Abstract:While iterative stereo matching achieves high accuracy, its dependence on Recurrent Neural Networks (RNN) hinders edge deployment, a challenge underexplored in existing researches. We analyze iterative refinement and reveal that disparity updates are spatially sparse and temporally redundant. First, we introduce a progressive iteration pruning strategy that suppresses redundant update steps, effectively collapsing the recursive computation into a near-single-pass inference. Second, we propose a collaborative monocular prior transfer framework that implicitly embeds depth priors without requiring a dedicated monocular encoder, thereby eliminating its associated computational burden.

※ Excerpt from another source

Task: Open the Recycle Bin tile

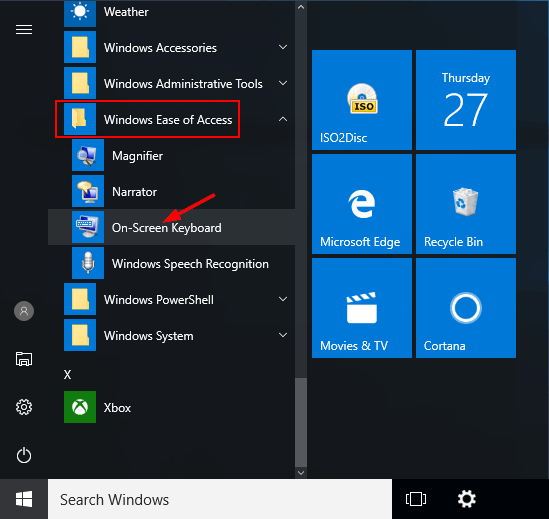Action: [466, 204]
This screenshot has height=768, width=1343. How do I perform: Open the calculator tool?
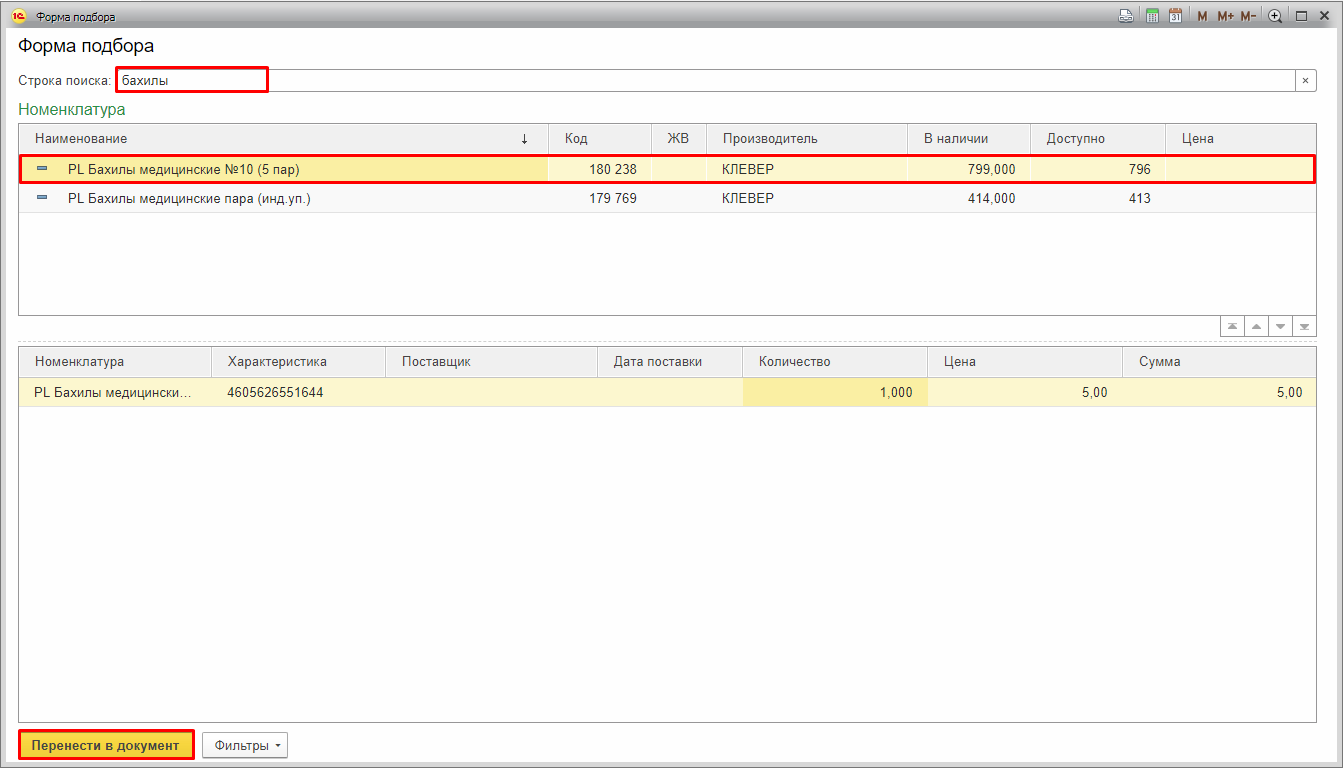(x=1152, y=16)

Third, we develop FlashGRU, a hardware-aware RNN operator leveraging structured sparsity and I/O-conscious design, achieving a 7.28$\times$ speedup, 76.6\% memory peak reduction and 80.9\% global memory requests reduction over natvie ConvGRUs under 2K resolution. Our PipStereo enables real-time, high-fidelity stereo matching on edge hardware: it processes 320$\times$640 frames in just 75ms on an NVIDIA Jetson Orin NX (FP16) and 19ms on RTX 4090, matching the accuracy of large iterative based models, and our generalization ability and accuracy far exceeds that of existing real-time methods. Our embedded AI projects will be updated at: https://github.com/XPENG-Aridge-AI.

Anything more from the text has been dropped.